Quelltext
----------

Treue zum Stammlokal nimmt ab

Saarbrücken · Billig-Hotel- und Gastronomieketten setzen die saarländischen Traditionsbetriebe immer stärker unter Druck. Der Dehoga-Verband appelliert an seine Mitglieder, Gäste persönlicher anzusprechen und sich noch mehr um sie zu kümmern.

Gudrun Pink (65) steht für weitere drei Jahre und damit zum siebten Mal in Folge an der Spitze des saarländischen Hotel- und Gaststättenverbandes (Dehoga). Die neue Amtszeit könnte ihre schwerste werden, denn niemals zuvor sah sich die saarländische Hotellerie und Gastronomie einem so starken Verdrängungswettbewerb ausgesetzt.

----------

Aufgabenstellung
Überarbeiten Sie einen Abschnitt des Artikels über die Treue zum Stammlokal und geben Sie ihn erneut wieder, wobei „siebten“ durch „achten“ zu ersetzen ist. Setzen Sie bei den Worten „Saarbrücken · Billig-Hotel- und“ ein und hören Sie nach „starken Verdrängungswettbewerb ausgesetzt.“ auf.

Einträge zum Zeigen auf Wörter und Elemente
----------

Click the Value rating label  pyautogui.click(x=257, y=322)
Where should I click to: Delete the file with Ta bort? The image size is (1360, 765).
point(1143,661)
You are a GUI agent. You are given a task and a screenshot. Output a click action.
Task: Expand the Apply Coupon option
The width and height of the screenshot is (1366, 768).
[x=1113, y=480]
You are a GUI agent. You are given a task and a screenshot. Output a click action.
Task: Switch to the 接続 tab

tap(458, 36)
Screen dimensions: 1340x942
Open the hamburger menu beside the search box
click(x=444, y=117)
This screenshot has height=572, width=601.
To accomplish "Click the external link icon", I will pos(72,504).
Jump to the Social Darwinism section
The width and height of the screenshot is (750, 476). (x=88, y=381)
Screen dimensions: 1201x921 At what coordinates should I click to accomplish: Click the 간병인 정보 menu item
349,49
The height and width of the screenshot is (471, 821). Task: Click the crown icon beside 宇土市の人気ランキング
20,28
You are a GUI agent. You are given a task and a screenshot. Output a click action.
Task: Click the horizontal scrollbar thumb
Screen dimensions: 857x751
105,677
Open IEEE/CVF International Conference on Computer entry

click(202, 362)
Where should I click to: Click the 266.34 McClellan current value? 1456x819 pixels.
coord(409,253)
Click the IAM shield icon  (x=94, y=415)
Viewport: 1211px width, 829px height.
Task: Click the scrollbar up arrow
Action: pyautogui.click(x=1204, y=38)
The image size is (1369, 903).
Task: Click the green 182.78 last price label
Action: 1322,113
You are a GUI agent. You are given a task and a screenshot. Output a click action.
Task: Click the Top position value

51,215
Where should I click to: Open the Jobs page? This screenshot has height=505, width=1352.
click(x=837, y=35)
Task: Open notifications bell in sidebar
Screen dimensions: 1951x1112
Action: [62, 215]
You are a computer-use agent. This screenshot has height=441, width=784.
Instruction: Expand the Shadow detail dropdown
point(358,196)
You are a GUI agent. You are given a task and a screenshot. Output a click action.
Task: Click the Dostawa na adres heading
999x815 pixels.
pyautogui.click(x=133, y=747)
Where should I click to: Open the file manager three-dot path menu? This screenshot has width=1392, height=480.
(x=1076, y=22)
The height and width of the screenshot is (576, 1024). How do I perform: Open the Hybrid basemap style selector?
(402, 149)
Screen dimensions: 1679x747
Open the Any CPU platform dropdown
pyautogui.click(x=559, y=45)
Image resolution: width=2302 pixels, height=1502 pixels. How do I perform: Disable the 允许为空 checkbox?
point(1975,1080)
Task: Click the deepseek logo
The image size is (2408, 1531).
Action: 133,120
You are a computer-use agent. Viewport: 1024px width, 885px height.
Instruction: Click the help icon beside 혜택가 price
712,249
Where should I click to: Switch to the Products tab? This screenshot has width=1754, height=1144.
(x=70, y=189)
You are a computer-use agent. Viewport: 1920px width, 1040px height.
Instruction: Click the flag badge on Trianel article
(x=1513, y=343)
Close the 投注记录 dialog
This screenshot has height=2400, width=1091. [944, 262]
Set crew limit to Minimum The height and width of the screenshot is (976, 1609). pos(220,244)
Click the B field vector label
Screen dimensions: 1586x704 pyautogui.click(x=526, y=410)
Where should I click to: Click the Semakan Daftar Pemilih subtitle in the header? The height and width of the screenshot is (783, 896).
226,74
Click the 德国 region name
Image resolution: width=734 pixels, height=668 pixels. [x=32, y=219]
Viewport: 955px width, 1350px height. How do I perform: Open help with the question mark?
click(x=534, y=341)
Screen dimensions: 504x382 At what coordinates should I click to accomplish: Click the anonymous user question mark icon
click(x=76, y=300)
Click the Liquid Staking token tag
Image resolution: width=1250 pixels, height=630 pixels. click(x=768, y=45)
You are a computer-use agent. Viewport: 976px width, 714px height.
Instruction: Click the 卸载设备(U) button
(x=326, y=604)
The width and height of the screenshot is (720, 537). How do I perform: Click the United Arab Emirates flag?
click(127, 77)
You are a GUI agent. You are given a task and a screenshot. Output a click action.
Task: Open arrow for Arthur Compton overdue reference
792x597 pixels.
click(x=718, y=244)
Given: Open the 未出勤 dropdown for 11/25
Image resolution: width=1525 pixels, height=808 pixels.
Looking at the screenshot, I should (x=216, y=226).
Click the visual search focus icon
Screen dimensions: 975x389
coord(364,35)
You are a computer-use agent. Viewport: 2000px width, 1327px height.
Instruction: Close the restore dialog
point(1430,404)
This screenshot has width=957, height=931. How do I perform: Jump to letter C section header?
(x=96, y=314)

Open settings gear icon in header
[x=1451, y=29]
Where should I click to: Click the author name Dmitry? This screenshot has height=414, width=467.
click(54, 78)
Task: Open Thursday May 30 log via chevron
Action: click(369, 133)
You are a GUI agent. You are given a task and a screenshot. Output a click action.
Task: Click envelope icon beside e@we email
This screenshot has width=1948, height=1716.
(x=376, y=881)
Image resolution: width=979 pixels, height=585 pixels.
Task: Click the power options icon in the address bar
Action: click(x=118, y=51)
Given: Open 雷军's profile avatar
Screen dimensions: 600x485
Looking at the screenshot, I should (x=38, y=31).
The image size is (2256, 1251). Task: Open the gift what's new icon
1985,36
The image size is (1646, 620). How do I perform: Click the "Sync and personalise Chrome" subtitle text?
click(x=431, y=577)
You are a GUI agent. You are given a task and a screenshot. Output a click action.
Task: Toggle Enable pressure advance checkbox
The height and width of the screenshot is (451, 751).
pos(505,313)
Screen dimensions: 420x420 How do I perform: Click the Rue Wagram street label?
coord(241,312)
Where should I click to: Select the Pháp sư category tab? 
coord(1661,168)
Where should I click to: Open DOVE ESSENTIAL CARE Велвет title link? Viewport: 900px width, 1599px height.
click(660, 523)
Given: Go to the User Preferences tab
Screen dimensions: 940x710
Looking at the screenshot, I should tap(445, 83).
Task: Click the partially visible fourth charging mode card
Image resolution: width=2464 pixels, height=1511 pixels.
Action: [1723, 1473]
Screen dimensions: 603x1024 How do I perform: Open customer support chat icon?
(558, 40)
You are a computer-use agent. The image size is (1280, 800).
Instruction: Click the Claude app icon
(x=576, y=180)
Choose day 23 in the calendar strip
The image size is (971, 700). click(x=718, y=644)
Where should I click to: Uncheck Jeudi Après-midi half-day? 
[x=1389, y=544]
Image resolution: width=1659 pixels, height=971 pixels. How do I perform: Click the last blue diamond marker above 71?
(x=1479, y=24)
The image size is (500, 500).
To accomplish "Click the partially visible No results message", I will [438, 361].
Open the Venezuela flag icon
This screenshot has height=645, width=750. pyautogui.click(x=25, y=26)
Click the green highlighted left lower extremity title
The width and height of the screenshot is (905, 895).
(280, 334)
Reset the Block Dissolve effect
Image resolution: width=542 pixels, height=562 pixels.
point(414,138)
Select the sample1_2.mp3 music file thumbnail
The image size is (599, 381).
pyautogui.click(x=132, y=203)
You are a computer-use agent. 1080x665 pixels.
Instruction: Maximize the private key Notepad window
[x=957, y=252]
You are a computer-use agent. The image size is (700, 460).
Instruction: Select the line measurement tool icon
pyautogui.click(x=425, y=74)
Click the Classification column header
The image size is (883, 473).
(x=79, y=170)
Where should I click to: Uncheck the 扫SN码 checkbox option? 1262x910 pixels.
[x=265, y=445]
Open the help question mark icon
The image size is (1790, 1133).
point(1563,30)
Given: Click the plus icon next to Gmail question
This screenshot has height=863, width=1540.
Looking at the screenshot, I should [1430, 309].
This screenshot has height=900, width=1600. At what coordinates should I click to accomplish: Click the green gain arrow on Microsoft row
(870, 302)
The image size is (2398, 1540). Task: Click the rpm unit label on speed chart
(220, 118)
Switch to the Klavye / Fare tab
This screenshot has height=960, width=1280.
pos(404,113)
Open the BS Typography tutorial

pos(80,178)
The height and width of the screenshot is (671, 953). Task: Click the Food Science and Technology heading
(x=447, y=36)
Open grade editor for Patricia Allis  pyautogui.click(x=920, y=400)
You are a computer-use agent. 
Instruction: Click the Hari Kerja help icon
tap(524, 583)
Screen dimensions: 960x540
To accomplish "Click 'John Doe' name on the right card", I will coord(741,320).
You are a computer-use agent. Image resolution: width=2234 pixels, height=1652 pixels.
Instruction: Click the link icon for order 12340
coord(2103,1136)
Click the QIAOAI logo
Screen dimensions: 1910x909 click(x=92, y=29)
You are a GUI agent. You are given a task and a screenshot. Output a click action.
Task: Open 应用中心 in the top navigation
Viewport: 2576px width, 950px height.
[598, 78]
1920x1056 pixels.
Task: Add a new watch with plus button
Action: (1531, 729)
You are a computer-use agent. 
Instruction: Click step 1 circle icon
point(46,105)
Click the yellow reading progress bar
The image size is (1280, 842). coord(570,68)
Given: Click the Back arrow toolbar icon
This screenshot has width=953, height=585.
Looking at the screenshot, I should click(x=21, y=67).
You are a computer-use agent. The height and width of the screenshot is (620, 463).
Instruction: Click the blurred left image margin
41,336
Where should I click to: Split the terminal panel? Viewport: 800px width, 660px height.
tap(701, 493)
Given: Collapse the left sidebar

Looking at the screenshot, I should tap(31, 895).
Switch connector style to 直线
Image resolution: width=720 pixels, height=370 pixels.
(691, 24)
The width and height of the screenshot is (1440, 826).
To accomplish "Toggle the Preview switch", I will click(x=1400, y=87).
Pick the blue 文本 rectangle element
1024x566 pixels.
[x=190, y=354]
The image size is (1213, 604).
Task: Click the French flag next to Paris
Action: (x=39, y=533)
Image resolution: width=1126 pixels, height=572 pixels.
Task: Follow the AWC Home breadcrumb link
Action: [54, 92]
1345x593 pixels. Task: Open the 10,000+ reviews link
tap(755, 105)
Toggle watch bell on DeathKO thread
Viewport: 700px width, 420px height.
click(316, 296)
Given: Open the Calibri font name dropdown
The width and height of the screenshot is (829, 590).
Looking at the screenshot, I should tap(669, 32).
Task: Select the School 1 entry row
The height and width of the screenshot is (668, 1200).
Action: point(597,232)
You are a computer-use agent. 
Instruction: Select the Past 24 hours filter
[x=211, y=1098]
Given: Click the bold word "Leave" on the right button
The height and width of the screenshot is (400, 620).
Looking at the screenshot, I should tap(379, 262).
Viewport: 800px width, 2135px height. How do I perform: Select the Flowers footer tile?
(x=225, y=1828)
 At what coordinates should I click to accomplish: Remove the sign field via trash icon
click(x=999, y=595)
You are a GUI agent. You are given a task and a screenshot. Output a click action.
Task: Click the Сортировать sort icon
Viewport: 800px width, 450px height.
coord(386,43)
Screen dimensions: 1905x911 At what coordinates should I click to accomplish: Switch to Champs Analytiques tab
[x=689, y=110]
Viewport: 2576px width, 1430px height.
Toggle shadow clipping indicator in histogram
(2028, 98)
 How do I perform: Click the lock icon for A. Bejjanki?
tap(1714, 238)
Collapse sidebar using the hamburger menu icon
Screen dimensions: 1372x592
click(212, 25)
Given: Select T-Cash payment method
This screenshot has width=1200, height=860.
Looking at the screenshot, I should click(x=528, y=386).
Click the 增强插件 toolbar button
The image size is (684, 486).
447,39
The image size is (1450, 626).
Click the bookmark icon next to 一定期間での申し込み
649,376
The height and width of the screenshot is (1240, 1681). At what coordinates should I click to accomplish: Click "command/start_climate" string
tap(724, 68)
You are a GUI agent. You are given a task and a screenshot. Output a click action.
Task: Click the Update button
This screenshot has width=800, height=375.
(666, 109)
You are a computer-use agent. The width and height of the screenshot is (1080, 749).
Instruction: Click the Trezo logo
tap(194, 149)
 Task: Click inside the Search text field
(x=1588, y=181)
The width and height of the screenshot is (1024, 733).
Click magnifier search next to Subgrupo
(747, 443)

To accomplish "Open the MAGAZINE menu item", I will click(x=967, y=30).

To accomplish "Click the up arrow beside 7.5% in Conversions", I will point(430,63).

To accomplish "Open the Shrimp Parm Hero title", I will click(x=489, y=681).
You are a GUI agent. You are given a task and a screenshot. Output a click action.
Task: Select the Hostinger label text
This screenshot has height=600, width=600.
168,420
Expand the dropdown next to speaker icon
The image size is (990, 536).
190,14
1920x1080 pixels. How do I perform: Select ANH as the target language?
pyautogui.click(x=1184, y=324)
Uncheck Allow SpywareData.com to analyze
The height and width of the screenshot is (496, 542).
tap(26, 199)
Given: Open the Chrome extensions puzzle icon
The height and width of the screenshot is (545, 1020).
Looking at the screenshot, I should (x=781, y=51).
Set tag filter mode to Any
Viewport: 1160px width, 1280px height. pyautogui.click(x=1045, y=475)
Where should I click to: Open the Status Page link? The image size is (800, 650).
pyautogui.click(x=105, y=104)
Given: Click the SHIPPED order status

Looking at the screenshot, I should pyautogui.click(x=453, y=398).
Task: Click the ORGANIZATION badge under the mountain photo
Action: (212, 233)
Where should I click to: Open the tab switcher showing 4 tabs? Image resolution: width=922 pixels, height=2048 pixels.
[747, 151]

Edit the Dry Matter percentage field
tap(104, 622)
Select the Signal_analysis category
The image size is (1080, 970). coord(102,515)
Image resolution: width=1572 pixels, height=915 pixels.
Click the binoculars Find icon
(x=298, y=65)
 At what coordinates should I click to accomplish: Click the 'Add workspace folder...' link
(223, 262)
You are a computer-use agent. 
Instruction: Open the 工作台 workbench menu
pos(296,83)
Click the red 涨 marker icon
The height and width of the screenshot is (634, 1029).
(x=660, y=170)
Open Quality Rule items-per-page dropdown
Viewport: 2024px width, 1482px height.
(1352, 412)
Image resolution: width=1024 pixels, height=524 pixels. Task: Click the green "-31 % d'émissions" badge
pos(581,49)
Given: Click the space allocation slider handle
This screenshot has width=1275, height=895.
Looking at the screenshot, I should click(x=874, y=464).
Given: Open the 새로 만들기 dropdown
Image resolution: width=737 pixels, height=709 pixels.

----------

Ergebnis
Saarbrücken · Billig-Hotel- und Gastronomieketten setzen die saarländischen Traditionsbetriebe immer stärker unter Druck. Der Dehoga-Verband appelliert an seine Mitglieder, Gäste persönlicher anzusprechen und sich noch mehr um sie zu kümmern.

Gudrun Pink (65) steht für weitere drei Jahre und damit zum achten Mal in Folge an der Spitze des saarländischen Hotel- und Gaststättenverbandes (Dehoga). Die neue Amtszeit könnte ihre schwerste werden, denn niemals zuvor sah sich die saarländische Hotellerie und Gastronomie einem so starken Verdrängungswettbewerb ausgesetzt.